- Directed by: Helena Solberg
- Written by: Elena Soárez Helena Solberg
- Based on: Minha Vida de Menina by Helena Morley
- Produced by: David Meyer
- Starring: Ludmila Dayer; Daniela Escobar; Dalton Vigh;
- Cinematography: Pedro Farkas
- Edited by: Diana Vasconcellos
- Music by: Wagner Tiso
- Production company: Radiante Filmes
- Distributed by: Riofilme
- Release date: 2004;
- Running time: 90 minutes
- Country: Brazil
- Language: Portuguese

= Vida de Menina =

2003 film directed by Helena Solberg

Vida de Menina is a 2004 Brazilian drama film. It was the first feature-length fiction film directed by Helena Solberg. The film is an adaptation of Minha Vida de Menina, the diary of Helena Morley.
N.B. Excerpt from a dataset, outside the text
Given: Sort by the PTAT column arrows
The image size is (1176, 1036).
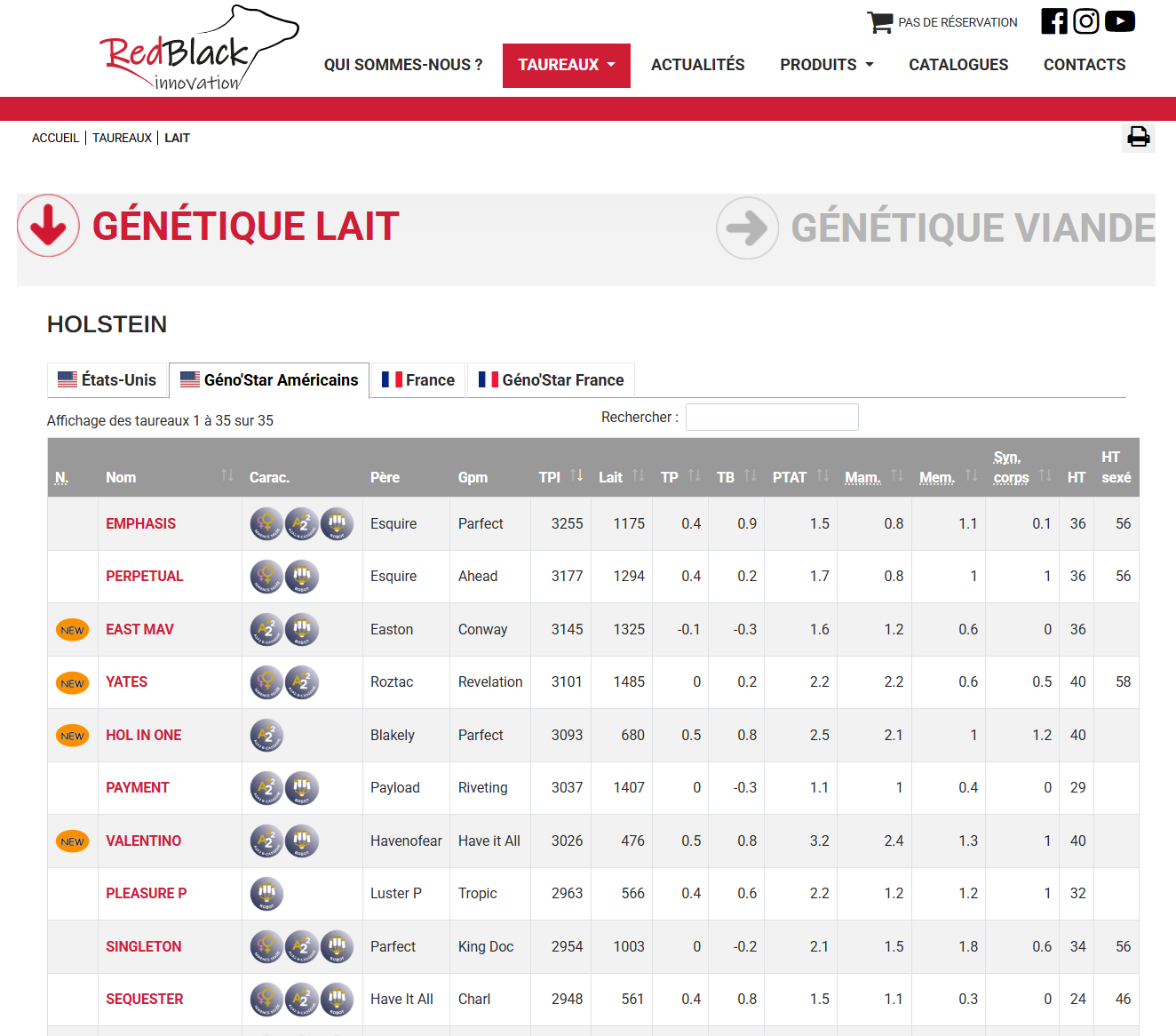Looking at the screenshot, I should 822,476.
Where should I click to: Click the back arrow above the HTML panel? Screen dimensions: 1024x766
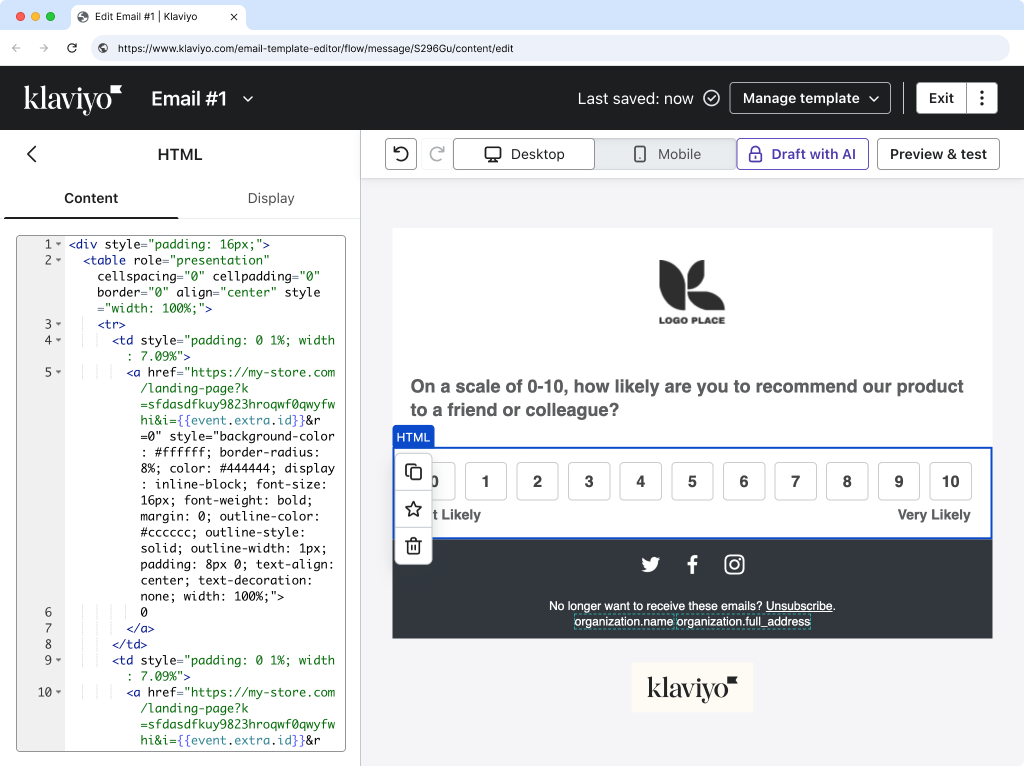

It won five awards at the 2004 Gramado Film Festival.

== Cast ==
- Ludmila Dayer as Helena Morley
- Daniela Escobar as Carolina
- Dalton Vigh as Alexandre
- Maria de Sá as Teodora
- Camilo Bevilacqua as Geraldo
- Lolô Souza Pinto as Madge
- Benjamim Abras as Teodomir
- Lígia Cortez as Iaiá

==Plot==
The film takes place in Diamantina, Minas Gerais in the period following the abolition of slavery in Brazil. It focuses on the life of Helena Morley, an adolescent who tells her daily life in her diary which, when published in the 1950s, became internationally famous.